I got into reefing back in the summer of 2006. It was a real struggle for me despite the fact I did my very best to do everything right; I read, asked questions, prepared, ect., but everything went totally wrong. I started out with a brand new 29g. I cycled the tank for over a month doing the dead shrimp thing. I also bought 30 lbs. of live rock from LA and cured it downstairs - a 20 day project. About two days after adding the newly-cured LR into the tank (it had a pair of clowns and a cleaner shrimp in it) the bottom broke out at 3am! I was able to save my fish but at that point, I thought I was done. I mean, after preparing for a month doing it right, my tank was KIA after just a few days.

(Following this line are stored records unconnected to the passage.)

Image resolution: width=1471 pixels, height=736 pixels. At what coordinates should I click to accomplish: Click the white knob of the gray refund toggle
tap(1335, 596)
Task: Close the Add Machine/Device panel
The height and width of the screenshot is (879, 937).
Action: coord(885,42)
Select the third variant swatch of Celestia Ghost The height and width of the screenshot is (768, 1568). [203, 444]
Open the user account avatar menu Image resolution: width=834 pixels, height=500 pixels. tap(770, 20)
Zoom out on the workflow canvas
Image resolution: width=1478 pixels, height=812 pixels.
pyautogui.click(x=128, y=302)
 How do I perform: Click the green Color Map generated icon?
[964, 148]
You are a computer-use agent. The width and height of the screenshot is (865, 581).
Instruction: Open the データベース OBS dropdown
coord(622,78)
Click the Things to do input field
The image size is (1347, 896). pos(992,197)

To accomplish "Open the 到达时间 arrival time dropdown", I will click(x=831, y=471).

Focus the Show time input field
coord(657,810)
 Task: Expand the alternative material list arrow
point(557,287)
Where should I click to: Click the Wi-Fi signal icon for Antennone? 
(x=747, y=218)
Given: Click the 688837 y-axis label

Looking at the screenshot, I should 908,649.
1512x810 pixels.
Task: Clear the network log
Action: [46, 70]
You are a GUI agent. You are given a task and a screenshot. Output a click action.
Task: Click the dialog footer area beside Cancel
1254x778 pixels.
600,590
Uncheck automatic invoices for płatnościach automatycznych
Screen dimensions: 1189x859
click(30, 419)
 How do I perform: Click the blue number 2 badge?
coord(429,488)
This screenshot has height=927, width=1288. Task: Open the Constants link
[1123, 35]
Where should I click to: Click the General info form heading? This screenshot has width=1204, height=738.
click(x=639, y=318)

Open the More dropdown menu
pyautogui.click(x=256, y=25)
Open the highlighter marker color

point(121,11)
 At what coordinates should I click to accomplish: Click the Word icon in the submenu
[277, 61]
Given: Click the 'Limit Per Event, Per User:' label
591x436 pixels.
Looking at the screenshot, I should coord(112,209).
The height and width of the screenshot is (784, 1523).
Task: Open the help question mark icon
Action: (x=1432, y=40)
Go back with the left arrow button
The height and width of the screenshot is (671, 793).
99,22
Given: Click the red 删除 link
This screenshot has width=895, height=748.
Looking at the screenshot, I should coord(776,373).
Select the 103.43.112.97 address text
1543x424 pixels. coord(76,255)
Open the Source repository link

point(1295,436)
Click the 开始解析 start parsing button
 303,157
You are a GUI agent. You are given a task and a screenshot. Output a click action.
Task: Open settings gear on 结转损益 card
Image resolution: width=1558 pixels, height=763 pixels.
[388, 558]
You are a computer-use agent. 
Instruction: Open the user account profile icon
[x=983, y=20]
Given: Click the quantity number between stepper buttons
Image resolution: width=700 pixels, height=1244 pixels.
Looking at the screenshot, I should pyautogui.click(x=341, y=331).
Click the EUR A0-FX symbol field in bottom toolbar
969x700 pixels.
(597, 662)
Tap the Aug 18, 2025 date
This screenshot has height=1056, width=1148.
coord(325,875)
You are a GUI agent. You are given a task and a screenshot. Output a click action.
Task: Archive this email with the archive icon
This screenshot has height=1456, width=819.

Well, the guy running the LFS took pitty on me and gave me a used 40g breeder. That's where everything went really, really wrong and I couldn't figure out why. Basically, my fish kept dying -- fish that I *really* wanted to keep alive and healthy. I maintained perfect RO water, salinity, Ph, temp, tested every day, etc. Still my fish kept dying. After about 6 months I found myself totally burnt out and finally took what fish I still had back to the LFS and give him that tank back.
Now that some time has passed, I really started thinking about what went wrong and I believe I now understand what happened. I have reason to believe that tank was a hospital tank for a customer who had a much bigger system. God only knows what that 40g might have been laced with, was it coppered? And I'm pretty sure that was the problem. Back then I simply didn't have the knowledge or experience to figure it out.
So in a nutshell, something as simple as that crushed my interest in keeping a reef tank. As a side note however, I do not consider myself "out of the hobby" -- more like in hiatus. I do miss it and as soon as possible I'll be purchasing a *brand new* 75g and starting all over, but that is several months away at best.
Given my story, I do expect that some other beginners probably have equally hard times and simply don't have the knowledge to figure it out so they end up leaving for some other hobby -- unless they're like me becoming truly attached to the hobby and unable to stay away from it for very long - despite it all.